In certain applications, detailed imagery of large and expansive
surfaces may be needed. These applications may include geographic satellite
mapping, for example, where imagery of portions of the Earth's surface are
gathered
via satellite. A typical approach for displaying the expansive data in these
applications is a mosaic image. The typical mosaic image may be formed by
several
smaller sized images. Before production of the mosaic image, each of the
smaller
images is typically registered between each other to determine their relative
position.
A typical problem encountered in mosaic images is shadowing of the
subject geographical area. For example, in optical satellite imagery, the data
collected
is based upon reflected light from the sun. In applications where the
geographical
area includes significant urban development, for example, high rise buildings,
etc., the
mosaic image may include significant shadow portions where the return data is
less
than desirable.
Since the typical application of optical satellite imagery may be
expansive and include a large number of images, there are several automated
approaches to detecting shadow portions in the images for subsequent
compensation.
For example, the shadows may be detected using edge finding techniques,
contrast
detection techniques, heuristic based techniques, and statistical techniques
that use
background estimation based upon decomposition of color changes.

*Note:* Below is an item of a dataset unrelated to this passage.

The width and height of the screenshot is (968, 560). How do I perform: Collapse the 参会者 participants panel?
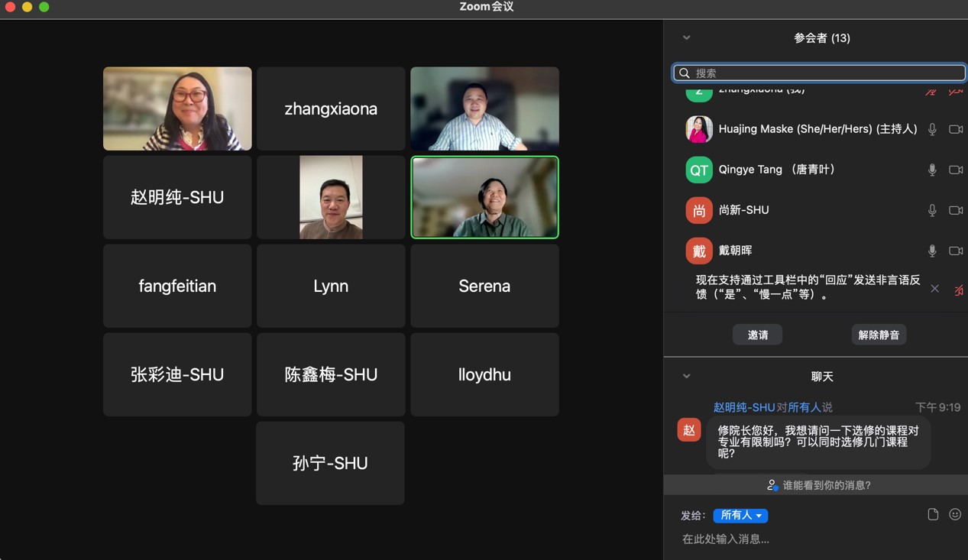pos(686,37)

Typical approaches to compensating for detected shadow portions in
applications of optical satellite imagery may include, for example, manual
approaches
where the user adjusts shadowed portions of the image using image manipulation
software, and wholesale adjustment of image brightness and contrast. A
potential
drawback to some of these approaches is that they may affect the data of the
entire
image, i.e. they change portions of the image that are not shadowed.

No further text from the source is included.